## [Task description]
The answer must be every line of the data that holds the word "cell".

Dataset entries
......
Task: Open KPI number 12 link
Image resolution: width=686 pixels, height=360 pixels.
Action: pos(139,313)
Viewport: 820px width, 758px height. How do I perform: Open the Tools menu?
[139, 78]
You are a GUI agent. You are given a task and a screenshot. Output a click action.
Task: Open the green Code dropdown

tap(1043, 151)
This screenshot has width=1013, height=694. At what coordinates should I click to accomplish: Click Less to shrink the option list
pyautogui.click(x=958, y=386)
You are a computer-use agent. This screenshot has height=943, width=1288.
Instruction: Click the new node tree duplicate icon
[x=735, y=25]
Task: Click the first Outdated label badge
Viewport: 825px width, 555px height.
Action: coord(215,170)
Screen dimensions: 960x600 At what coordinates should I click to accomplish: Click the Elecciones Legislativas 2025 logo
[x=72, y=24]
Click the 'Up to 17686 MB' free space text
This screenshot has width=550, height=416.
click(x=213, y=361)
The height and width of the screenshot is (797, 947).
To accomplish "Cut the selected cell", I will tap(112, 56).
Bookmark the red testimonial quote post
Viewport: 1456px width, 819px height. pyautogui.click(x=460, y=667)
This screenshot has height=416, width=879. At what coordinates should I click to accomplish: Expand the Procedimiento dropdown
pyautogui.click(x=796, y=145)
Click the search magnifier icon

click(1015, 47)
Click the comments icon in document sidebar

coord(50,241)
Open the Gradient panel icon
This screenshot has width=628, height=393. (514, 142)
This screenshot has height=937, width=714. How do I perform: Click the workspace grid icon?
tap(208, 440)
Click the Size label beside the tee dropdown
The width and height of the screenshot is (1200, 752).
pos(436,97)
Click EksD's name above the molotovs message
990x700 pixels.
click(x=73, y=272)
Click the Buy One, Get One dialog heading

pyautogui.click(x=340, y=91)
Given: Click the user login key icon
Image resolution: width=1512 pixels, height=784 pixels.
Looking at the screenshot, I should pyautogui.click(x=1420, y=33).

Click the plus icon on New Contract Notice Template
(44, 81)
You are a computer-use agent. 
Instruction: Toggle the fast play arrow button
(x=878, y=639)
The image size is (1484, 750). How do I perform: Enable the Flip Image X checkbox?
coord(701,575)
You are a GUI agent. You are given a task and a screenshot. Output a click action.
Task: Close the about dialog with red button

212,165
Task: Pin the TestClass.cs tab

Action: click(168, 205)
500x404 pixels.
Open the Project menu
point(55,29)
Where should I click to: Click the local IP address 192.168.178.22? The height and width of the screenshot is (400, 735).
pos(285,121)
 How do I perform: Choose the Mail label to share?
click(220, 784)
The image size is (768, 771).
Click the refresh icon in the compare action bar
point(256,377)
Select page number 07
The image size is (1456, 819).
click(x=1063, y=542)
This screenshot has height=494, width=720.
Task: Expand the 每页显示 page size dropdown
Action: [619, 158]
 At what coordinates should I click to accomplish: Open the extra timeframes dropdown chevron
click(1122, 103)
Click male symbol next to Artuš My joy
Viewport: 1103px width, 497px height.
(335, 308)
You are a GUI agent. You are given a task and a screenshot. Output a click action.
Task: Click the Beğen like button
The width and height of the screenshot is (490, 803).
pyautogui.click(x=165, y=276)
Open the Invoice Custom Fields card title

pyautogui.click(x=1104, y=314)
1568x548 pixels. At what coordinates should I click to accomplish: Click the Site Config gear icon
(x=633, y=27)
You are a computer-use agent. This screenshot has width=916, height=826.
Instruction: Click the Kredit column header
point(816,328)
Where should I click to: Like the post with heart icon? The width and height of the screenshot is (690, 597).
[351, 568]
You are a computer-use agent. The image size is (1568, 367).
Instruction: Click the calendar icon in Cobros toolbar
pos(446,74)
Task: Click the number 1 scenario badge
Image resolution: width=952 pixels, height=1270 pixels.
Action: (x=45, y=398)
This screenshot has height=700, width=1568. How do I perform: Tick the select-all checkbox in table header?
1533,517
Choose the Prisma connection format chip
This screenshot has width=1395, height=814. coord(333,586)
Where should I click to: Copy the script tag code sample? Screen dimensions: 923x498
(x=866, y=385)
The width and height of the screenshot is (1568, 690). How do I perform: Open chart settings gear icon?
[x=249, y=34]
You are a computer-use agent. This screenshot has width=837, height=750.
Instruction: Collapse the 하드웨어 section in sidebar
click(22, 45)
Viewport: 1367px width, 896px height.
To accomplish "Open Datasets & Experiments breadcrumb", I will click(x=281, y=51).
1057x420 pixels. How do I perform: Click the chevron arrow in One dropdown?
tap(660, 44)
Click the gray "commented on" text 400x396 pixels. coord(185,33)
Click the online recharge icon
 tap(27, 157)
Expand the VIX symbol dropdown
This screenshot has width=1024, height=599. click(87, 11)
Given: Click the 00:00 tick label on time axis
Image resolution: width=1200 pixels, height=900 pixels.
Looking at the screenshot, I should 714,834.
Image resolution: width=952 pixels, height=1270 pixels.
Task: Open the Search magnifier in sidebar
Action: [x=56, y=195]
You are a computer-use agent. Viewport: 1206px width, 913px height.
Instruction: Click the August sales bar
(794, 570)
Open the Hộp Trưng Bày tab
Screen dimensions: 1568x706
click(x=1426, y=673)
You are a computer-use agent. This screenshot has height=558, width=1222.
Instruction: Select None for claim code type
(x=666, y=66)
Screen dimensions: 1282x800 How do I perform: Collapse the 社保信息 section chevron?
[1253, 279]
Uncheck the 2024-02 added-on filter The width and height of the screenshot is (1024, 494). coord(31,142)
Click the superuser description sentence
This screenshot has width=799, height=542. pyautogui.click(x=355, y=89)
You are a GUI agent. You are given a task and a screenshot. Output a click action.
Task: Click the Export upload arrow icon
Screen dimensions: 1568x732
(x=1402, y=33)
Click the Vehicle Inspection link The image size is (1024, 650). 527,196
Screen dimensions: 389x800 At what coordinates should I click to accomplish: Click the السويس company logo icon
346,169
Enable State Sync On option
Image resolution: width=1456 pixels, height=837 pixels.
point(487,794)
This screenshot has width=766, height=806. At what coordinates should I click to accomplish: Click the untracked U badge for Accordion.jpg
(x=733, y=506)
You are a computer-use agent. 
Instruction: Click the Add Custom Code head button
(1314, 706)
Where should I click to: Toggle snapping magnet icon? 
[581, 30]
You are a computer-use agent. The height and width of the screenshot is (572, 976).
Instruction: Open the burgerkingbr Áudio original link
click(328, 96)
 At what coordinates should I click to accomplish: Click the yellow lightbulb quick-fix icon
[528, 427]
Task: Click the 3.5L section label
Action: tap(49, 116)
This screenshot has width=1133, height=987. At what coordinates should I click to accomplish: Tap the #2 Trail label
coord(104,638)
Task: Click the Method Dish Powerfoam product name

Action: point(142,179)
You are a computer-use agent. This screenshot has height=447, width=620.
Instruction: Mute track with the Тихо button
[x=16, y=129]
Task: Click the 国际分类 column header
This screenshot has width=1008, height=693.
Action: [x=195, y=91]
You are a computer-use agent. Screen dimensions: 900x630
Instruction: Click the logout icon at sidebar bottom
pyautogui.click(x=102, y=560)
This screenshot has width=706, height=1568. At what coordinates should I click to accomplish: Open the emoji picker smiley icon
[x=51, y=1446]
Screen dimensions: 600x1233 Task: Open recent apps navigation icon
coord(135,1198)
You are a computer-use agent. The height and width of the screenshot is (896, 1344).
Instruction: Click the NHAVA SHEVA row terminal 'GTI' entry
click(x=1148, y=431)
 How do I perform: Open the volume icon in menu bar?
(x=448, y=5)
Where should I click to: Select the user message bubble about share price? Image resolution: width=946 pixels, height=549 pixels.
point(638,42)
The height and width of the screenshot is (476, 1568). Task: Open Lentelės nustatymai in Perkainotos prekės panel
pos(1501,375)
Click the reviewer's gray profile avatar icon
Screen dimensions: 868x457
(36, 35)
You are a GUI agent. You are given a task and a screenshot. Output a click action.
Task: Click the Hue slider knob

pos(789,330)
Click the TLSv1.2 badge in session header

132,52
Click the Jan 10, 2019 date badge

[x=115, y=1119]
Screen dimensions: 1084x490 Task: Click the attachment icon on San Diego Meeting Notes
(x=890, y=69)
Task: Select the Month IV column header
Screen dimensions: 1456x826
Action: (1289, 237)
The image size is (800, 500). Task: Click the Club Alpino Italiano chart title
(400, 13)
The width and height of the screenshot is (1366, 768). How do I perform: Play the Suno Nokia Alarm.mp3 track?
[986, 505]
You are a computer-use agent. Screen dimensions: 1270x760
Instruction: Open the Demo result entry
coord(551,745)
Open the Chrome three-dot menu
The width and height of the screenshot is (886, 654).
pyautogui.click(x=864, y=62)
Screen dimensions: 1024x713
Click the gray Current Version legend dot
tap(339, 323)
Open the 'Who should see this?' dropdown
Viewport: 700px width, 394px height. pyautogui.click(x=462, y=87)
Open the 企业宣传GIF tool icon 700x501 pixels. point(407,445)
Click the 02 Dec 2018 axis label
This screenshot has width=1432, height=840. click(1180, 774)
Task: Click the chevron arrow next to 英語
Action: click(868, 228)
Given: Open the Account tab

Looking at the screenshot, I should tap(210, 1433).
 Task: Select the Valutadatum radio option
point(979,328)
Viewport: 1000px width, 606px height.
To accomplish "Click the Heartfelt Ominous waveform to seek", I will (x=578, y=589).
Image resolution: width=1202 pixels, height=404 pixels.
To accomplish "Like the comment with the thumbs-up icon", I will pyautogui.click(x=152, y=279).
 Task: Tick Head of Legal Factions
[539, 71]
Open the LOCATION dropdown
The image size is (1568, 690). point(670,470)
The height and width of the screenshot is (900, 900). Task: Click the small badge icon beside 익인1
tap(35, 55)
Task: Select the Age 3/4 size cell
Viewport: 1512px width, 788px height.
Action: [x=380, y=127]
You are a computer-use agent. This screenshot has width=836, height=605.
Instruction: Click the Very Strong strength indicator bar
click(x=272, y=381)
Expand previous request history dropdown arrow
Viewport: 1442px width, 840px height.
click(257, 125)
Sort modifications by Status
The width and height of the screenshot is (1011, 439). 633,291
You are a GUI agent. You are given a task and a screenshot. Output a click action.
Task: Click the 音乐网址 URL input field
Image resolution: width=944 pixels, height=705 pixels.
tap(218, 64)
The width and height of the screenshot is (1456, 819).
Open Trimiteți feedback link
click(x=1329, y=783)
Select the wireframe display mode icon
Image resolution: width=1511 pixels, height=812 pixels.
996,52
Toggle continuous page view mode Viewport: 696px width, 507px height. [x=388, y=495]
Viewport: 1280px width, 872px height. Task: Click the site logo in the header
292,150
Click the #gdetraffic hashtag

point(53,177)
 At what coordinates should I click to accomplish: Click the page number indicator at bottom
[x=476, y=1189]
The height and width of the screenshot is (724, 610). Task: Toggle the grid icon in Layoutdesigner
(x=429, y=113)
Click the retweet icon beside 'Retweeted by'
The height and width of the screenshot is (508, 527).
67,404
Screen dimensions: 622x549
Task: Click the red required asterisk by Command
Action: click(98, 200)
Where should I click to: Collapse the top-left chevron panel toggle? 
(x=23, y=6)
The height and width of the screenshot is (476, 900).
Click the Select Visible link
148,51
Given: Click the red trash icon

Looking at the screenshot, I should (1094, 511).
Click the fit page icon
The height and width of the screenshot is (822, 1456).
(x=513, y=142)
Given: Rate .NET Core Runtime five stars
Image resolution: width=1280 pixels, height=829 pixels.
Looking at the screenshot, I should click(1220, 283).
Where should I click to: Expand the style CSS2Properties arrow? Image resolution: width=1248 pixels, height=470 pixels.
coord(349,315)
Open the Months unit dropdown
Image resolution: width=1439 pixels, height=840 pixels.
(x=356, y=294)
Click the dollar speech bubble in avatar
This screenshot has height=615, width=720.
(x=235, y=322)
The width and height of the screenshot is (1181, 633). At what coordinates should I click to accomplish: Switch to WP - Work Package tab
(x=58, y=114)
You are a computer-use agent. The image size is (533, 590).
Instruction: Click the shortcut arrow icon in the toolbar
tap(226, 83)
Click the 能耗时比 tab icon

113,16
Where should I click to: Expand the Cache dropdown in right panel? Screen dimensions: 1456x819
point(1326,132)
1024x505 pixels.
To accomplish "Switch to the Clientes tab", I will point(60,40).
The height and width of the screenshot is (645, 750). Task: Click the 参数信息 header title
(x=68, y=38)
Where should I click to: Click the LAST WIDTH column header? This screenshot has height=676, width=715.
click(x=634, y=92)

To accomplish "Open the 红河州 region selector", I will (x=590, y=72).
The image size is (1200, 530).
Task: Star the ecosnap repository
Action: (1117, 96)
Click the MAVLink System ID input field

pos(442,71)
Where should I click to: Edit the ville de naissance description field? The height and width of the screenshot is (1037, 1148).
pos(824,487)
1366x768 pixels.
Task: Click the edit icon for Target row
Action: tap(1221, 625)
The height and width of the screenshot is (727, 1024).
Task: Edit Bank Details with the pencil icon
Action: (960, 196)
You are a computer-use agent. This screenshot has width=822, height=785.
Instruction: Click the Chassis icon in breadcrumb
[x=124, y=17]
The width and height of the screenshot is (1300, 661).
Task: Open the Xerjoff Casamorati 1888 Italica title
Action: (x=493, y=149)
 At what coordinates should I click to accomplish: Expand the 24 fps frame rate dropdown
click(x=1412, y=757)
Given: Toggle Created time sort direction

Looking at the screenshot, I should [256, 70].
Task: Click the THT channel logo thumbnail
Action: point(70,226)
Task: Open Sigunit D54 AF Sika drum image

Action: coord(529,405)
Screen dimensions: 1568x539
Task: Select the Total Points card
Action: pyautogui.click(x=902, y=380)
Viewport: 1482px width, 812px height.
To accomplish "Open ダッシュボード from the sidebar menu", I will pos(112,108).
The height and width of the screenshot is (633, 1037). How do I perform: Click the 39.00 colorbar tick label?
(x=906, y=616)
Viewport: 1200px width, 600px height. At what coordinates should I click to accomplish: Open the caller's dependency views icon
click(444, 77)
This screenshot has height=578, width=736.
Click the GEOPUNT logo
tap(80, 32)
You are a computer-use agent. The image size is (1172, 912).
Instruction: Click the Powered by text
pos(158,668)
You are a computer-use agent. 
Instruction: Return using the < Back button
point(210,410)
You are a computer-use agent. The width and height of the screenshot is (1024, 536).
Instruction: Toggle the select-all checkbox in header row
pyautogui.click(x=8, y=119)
......
## [Written solution]
To accomplish "Cut the selected cell", I will tap(112, 56).
Task: Select the Age 3/4 size cell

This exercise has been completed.